======== TASK MATERIAL

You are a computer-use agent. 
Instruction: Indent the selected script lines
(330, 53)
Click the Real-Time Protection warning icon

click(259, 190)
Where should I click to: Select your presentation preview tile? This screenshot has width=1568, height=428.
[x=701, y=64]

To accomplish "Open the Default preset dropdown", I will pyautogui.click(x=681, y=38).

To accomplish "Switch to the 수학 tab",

================

> TASK DIRECTIONS: Nothing but the lines from the line containing "Click the Real-Time Protection warning icon" through the final line of the entries should appear in your answer, copied exactly.

> TASK OUTPUT:
Click the Real-Time Protection warning icon

click(259, 190)
Where should I click to: Select your presentation preview tile? This screenshot has width=1568, height=428.
[x=701, y=64]

To accomplish "Open the Default preset dropdown", I will pyautogui.click(x=681, y=38).

To accomplish "Switch to the 수학 tab",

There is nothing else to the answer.